I’ve confirmed that a new generation of angst dreams have started. My family’s in them now, but I don’t know why it should change now as they’ve never been in them before. They still don’t cause the angst for the most part, just typical “But that’s not what I want to eat” type stuff. I’ll probably figure out something.
The one last night was in two parts. The first part, I was in a foreign country where they spoke English but mostly chose not to, something European. (I just had a conversation with my friend Jon Price who described some of his trip to Czechoslovakia like that, so that may be the tie-in. Or my own experiences in Denmark, but people there have been kind to me so not necessarily.)
The first part was me in a big, informal music store with a lot of keyboard instruments, like old Wurlizter electronic pianos. I saw one that was priced nicely and started to walk towards it. In typical Trader Joe’s fashion, two men pushed a shopping cart directly in front of it when they spotted me walking towards it and started a conversation with their back to me. I walked around it and started to play the Wurly they were in front of, and they both shouted, “Do you mind?” at me. I smiled and said, “No, not at all.” Eventually we all shared our interest in the vintage keyboard instrument, but at first, it was like shopping at Trader Joe’s, something that I equate with untranquilized neutering. Similar experiences in foreign music store, end of story.
The next phase of the dream was a little more baroque. I somehow arrived at a “family style” restaurant. (All you can eat, buffet style. Because that’s how families eat. Somewhere.) I was with my wife and kid and a couple friends with kids. The place looked like Sam’s Hof Brau in Portland, Oregon, but 18 times bigger. Dark, almost dingy, wood and quasi-German decorations everywhere. Active.

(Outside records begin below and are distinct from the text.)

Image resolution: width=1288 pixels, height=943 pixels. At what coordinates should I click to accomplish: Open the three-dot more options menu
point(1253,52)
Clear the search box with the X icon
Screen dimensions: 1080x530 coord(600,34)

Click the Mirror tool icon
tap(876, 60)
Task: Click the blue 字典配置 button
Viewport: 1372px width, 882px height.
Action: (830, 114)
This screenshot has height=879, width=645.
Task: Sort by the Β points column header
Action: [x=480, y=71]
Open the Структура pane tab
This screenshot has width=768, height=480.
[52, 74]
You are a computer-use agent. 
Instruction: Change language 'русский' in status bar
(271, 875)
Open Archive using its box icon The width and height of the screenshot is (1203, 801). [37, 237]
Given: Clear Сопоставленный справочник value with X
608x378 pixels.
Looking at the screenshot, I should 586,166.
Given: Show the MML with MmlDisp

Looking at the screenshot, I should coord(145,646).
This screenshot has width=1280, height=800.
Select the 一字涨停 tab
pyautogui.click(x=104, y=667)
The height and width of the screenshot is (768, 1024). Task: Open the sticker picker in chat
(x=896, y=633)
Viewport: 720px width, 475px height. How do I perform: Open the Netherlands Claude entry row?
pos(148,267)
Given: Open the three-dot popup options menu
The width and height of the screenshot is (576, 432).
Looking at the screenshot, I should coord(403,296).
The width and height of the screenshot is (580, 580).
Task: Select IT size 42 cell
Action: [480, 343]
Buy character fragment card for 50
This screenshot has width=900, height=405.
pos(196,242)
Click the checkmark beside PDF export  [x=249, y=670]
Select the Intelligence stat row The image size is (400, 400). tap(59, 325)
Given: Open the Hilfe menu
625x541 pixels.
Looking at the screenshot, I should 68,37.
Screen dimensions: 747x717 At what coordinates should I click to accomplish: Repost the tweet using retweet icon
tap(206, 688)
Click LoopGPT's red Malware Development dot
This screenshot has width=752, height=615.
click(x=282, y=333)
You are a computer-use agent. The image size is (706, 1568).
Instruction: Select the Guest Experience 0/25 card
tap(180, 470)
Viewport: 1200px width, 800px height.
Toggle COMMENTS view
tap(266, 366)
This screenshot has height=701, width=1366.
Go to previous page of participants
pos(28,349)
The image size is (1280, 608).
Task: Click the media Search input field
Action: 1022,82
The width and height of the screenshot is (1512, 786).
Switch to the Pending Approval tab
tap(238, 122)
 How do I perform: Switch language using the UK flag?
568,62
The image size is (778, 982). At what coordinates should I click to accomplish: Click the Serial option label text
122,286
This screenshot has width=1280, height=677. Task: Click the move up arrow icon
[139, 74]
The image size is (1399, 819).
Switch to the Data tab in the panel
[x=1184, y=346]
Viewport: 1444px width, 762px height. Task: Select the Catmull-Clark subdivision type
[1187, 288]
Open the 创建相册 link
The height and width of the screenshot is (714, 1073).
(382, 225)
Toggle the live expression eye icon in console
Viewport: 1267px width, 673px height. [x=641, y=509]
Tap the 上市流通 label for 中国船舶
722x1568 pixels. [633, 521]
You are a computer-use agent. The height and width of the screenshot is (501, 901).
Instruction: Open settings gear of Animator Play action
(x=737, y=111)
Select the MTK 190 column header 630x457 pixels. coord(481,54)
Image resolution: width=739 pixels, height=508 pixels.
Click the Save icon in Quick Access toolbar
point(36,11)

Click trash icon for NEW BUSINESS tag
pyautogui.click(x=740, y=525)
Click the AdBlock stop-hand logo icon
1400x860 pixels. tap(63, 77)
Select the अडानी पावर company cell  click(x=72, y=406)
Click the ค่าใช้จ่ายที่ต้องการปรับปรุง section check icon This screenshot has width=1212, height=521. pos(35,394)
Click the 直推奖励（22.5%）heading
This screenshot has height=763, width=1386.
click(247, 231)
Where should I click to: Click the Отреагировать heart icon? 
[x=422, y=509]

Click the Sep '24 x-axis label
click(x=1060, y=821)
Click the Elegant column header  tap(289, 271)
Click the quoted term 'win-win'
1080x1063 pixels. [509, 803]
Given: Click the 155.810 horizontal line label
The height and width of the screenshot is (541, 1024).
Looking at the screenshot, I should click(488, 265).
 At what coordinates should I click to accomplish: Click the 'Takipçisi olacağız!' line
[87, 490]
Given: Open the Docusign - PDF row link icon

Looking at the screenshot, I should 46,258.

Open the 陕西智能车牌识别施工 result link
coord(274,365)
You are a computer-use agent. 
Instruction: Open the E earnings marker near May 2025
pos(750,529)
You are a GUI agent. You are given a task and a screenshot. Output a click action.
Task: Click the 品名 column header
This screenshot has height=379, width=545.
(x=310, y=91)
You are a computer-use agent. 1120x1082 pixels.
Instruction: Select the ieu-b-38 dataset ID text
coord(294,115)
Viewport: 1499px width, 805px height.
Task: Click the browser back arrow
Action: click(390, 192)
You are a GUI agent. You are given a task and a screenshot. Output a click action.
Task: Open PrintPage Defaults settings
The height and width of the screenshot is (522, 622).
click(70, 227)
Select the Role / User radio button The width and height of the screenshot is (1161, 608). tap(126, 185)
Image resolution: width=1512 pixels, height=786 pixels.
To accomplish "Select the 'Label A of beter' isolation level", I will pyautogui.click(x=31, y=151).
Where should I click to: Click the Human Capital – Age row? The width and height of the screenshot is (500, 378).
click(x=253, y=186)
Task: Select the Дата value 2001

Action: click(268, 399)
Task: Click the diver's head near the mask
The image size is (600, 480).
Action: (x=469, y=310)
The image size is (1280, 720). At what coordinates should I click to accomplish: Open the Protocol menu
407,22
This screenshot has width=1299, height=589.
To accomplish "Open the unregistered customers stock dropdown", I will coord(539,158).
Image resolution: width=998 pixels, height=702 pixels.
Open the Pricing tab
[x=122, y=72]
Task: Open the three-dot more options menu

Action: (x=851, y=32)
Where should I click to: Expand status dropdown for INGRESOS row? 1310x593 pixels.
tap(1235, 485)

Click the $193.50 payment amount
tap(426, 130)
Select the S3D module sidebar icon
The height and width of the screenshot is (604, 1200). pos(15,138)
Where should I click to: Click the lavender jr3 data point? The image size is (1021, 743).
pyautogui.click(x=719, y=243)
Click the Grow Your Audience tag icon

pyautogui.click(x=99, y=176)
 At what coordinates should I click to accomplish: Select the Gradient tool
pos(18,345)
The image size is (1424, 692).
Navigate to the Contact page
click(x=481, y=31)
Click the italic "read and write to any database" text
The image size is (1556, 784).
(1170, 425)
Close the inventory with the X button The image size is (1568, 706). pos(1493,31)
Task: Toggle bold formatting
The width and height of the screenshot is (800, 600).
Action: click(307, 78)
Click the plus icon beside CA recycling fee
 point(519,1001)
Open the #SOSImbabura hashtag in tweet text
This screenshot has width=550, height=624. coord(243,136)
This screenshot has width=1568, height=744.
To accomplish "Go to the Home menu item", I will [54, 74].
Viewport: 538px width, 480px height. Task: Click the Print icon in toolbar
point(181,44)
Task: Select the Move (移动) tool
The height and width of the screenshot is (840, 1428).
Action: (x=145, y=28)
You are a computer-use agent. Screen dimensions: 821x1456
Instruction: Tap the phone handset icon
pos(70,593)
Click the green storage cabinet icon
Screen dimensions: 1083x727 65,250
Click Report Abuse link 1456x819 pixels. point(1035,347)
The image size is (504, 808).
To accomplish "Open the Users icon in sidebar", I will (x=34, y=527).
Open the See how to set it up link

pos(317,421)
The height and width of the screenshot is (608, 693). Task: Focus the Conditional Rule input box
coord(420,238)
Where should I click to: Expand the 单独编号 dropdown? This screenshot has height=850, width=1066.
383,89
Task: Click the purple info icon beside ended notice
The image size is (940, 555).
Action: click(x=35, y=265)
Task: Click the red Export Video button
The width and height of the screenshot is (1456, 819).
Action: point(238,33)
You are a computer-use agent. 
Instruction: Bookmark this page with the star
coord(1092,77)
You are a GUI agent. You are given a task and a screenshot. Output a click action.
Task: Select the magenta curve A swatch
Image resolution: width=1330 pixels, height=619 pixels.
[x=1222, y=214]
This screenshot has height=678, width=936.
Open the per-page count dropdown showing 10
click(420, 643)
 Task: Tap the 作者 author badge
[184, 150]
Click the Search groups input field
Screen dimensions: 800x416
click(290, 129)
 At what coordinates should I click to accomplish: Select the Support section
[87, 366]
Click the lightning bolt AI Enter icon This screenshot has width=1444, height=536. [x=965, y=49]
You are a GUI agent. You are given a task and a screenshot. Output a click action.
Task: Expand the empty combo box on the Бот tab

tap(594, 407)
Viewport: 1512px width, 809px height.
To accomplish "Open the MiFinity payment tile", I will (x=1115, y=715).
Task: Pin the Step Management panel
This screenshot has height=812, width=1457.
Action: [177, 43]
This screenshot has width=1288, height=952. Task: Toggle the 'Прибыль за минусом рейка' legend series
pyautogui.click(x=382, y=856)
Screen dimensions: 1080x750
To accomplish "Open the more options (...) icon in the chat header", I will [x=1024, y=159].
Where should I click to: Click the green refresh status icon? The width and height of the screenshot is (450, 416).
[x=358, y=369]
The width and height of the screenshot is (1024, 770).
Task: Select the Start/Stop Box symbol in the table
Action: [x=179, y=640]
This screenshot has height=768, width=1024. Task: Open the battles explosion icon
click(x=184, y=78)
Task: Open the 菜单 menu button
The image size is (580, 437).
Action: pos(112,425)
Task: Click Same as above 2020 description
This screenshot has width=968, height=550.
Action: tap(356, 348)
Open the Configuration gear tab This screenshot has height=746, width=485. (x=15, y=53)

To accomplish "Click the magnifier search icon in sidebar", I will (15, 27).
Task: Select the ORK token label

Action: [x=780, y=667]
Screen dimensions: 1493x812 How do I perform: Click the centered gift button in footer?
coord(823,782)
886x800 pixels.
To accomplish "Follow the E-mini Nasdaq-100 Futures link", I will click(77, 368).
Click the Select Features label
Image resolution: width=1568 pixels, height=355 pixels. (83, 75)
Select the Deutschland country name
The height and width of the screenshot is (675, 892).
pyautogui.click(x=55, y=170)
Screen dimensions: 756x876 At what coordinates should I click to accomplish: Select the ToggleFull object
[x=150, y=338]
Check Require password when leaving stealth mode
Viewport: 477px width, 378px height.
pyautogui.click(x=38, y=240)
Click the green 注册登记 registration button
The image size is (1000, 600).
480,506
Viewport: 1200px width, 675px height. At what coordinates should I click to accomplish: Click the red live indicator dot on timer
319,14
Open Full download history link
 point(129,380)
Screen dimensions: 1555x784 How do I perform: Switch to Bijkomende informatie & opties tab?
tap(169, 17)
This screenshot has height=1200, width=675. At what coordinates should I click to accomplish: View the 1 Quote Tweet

So the first angsty thing that happened was I agreed to “watch the stuff” while the first round of people got food. Because purse snatchers are known to frequent family restaurants or something, it’s just one of those things. That took like 7 hours, or so it seemed. (Just like in real life.) People had screaming kids and loud cell phone conversations right next to me and stupid Jerry Springer arguments in line and occasionally tried to strike up a conversation with me, it was as fun as it sounds. Eventually they came back, and I got to go look for my own food.
First of all, it was the densest place I’ve ever eaten in, people everywhere. Since we’ve already paid and have been seated, I somehow get pushed to the front to where the food is. It’s really odd food. It’s like the all-you-can-eat buffet your family makes you eat at, but with 10% of the normal selection. For example, there was a cheese table, supervised by an old woman I’ve seen in real life selling newspaper subscriptions in New Mexico supermarkets. The idea is interesting, but in this case, there appeared to be 15 or 20 kinds of cheddar cheese. And maybe 5 or 10 white cheeses. Round. (Because they’re white, I guess. The cheddar wasn’t round.)
Anyway, similar Trader Joe’s experiences. A food station would be empty, so I’d walk toward it. People would notice me walking toward it and freak out and elbow me out of the way so they could descend like hyenas and pluck the zebra corpse (a/k/a cheddar) clean. Just to get in front of me or get there first, and for no other reason, like actually wanting what was being offered, just to stop someone else from getting there when they wanted to. (Just like Trader Joe’s.) Occasionally I’d get something on my plate. Some old woman struck up a conversation with me in front of iron skillets of mysterious frying patties, and she said, ‘Oh, that’s Misses Tequila Chicken – you’ve GOT to have that!’ (Can’t remember the exact name, but I think it was Missus.) I picked one of the mysterious, sizzling and symmetrical nuggets out of the oil with the intention of trying it. I heard someone complain about the cheese pizza, and I thought that might be a lead. I meandered to the pizza bar, and sure enough, there was some pizza there. It was cut in a funny way; it was like someone cut the crust off and managed to catch a little topping while they did it, and that’s all there was. No delicious interior slices, just crust plus a little topping.
It was better than most of what I’d seen, so I grabbed some.
Blah, blah, blah. Other things happened and it got fuzzy. My family didn’t cause the angst, but they were there, and that was new. It’ll be interesting to see where this leads, I have a feeling this is the beginning of a new series.